■ Problem ■
The entries below must be copied exactly as they are.

══ Task material ══

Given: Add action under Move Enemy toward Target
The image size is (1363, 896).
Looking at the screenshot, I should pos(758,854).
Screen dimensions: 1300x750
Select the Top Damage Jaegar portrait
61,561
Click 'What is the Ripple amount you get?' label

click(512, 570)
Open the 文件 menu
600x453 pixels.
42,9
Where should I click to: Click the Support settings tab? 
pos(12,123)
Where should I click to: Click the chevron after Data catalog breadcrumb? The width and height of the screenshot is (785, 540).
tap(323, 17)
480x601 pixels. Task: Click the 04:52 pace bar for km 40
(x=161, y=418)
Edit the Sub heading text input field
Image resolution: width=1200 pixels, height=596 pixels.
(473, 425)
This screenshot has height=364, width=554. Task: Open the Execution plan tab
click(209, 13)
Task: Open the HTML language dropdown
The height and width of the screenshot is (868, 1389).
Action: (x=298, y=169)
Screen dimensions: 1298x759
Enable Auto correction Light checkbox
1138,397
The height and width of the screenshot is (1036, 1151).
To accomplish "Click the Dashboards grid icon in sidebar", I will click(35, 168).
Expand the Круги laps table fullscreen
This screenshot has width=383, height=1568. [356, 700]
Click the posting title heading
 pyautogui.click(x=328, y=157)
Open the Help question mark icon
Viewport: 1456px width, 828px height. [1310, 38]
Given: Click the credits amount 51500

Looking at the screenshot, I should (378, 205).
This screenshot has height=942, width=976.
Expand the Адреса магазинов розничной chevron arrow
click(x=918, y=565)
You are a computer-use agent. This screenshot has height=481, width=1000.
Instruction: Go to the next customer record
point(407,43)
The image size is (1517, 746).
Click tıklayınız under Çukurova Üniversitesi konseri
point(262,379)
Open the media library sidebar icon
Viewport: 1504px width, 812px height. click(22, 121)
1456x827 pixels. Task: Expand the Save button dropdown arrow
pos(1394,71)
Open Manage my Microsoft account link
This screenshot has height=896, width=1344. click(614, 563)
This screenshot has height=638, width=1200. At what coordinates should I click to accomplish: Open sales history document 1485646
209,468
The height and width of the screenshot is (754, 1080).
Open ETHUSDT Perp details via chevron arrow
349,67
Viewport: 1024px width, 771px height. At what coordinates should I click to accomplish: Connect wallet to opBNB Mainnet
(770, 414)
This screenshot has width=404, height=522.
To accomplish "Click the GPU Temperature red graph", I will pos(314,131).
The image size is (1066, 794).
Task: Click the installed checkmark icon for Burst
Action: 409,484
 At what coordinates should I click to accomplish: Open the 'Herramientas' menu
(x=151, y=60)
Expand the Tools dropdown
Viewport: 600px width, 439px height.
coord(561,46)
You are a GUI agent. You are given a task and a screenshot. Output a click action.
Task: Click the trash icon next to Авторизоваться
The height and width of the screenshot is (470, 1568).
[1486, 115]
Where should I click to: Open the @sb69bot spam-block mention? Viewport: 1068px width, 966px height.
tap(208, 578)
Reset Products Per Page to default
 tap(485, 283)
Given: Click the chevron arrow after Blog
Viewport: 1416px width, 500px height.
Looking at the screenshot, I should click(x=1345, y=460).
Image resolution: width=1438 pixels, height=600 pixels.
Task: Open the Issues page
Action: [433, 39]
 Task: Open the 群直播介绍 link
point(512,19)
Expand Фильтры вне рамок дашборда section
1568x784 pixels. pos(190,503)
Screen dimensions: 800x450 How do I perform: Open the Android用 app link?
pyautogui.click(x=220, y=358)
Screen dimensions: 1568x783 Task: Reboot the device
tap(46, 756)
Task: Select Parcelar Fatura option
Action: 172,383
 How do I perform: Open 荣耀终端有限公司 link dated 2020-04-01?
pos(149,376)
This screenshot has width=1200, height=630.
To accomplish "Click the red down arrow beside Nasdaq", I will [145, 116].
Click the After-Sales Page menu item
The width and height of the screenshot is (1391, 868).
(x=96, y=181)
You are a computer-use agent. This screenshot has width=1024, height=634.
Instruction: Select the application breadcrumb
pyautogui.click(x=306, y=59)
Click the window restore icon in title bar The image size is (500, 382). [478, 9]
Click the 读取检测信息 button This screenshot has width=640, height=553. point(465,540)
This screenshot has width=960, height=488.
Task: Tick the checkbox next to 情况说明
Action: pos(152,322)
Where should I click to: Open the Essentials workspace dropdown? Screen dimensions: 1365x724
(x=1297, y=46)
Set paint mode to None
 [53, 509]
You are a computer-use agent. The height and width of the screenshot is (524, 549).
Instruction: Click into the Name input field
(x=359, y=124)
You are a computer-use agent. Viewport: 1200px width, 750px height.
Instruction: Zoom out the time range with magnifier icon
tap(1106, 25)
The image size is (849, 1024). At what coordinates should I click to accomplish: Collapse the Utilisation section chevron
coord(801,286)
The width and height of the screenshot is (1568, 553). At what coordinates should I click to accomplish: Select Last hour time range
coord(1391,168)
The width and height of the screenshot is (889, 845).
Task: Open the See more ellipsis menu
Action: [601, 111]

═══

■ Response area ■
Given: Add action under Move Enemy toward Target
The image size is (1363, 896).
Looking at the screenshot, I should pos(758,854).
Screen dimensions: 1300x750
Select the Top Damage Jaegar portrait
61,561
Click 'What is the Ripple amount you get?' label

click(512, 570)
Open the 文件 menu
600x453 pixels.
42,9
Where should I click to: Click the Support settings tab? 
pos(12,123)
Where should I click to: Click the chevron after Data catalog breadcrumb? The width and height of the screenshot is (785, 540).
tap(323, 17)
480x601 pixels. Task: Click the 04:52 pace bar for km 40
(x=161, y=418)
Edit the Sub heading text input field
Image resolution: width=1200 pixels, height=596 pixels.
(473, 425)
This screenshot has height=364, width=554. Task: Open the Execution plan tab
click(209, 13)
Task: Open the HTML language dropdown
The height and width of the screenshot is (868, 1389).
Action: (x=298, y=169)
Screen dimensions: 1298x759
Enable Auto correction Light checkbox
1138,397
The height and width of the screenshot is (1036, 1151).
To accomplish "Click the Dashboards grid icon in sidebar", I will click(35, 168).
Expand the Круги laps table fullscreen
This screenshot has width=383, height=1568. [356, 700]
Click the posting title heading
 pyautogui.click(x=328, y=157)
Open the Help question mark icon
Viewport: 1456px width, 828px height. [1310, 38]
Given: Click the credits amount 51500

Looking at the screenshot, I should (378, 205).
This screenshot has height=942, width=976.
Expand the Адреса магазинов розничной chevron arrow
click(x=918, y=565)
You are a computer-use agent. This screenshot has height=481, width=1000.
Instruction: Go to the next customer record
point(407,43)
The image size is (1517, 746).
Click tıklayınız under Çukurova Üniversitesi konseri
point(262,379)
Open the media library sidebar icon
Viewport: 1504px width, 812px height. click(22, 121)
1456x827 pixels. Task: Expand the Save button dropdown arrow
pos(1394,71)
Open Manage my Microsoft account link
This screenshot has height=896, width=1344. click(614, 563)
This screenshot has height=638, width=1200. At what coordinates should I click to accomplish: Open sales history document 1485646
209,468
The height and width of the screenshot is (754, 1080).
Open ETHUSDT Perp details via chevron arrow
349,67
Viewport: 1024px width, 771px height. At what coordinates should I click to accomplish: Connect wallet to opBNB Mainnet
(770, 414)
This screenshot has width=404, height=522.
To accomplish "Click the GPU Temperature red graph", I will pos(314,131).
The image size is (1066, 794).
Task: Click the installed checkmark icon for Burst
Action: 409,484
 At what coordinates should I click to accomplish: Open the 'Herramientas' menu
(x=151, y=60)
Expand the Tools dropdown
Viewport: 600px width, 439px height.
coord(561,46)
You are a GUI agent. You are given a task and a screenshot. Output a click action.
Task: Click the trash icon next to Авторизоваться
The height and width of the screenshot is (470, 1568).
[1486, 115]
Where should I click to: Open the @sb69bot spam-block mention? Viewport: 1068px width, 966px height.
tap(208, 578)
Reset Products Per Page to default
 tap(485, 283)
Given: Click the chevron arrow after Blog
Viewport: 1416px width, 500px height.
Looking at the screenshot, I should click(x=1345, y=460).
Image resolution: width=1438 pixels, height=600 pixels.
Task: Open the Issues page
Action: [433, 39]
 Task: Open the 群直播介绍 link
point(512,19)
Expand Фильтры вне рамок дашборда section
1568x784 pixels. pos(190,503)
Screen dimensions: 800x450 How do I perform: Open the Android用 app link?
pyautogui.click(x=220, y=358)
Screen dimensions: 1568x783 Task: Reboot the device
tap(46, 756)
Task: Select Parcelar Fatura option
Action: 172,383
 How do I perform: Open 荣耀终端有限公司 link dated 2020-04-01?
pos(149,376)
This screenshot has width=1200, height=630.
To accomplish "Click the red down arrow beside Nasdaq", I will [145, 116].
Click the After-Sales Page menu item
The width and height of the screenshot is (1391, 868).
(x=96, y=181)
You are a computer-use agent. This screenshot has width=1024, height=634.
Instruction: Select the application breadcrumb
pyautogui.click(x=306, y=59)
Click the window restore icon in title bar The image size is (500, 382). [478, 9]
Click the 读取检测信息 button This screenshot has width=640, height=553. point(465,540)
This screenshot has width=960, height=488.
Task: Tick the checkbox next to 情况说明
Action: pos(152,322)
Where should I click to: Open the Essentials workspace dropdown? Screen dimensions: 1365x724
(x=1297, y=46)
Set paint mode to None
 [53, 509]
You are a computer-use agent. The height and width of the screenshot is (524, 549).
Instruction: Click into the Name input field
(x=359, y=124)
You are a computer-use agent. Viewport: 1200px width, 750px height.
Instruction: Zoom out the time range with magnifier icon
tap(1106, 25)
The image size is (849, 1024). At what coordinates should I click to accomplish: Collapse the Utilisation section chevron
coord(801,286)
The width and height of the screenshot is (1568, 553). At what coordinates should I click to accomplish: Select Last hour time range
coord(1391,168)
The width and height of the screenshot is (889, 845).
Task: Open the See more ellipsis menu
Action: [601, 111]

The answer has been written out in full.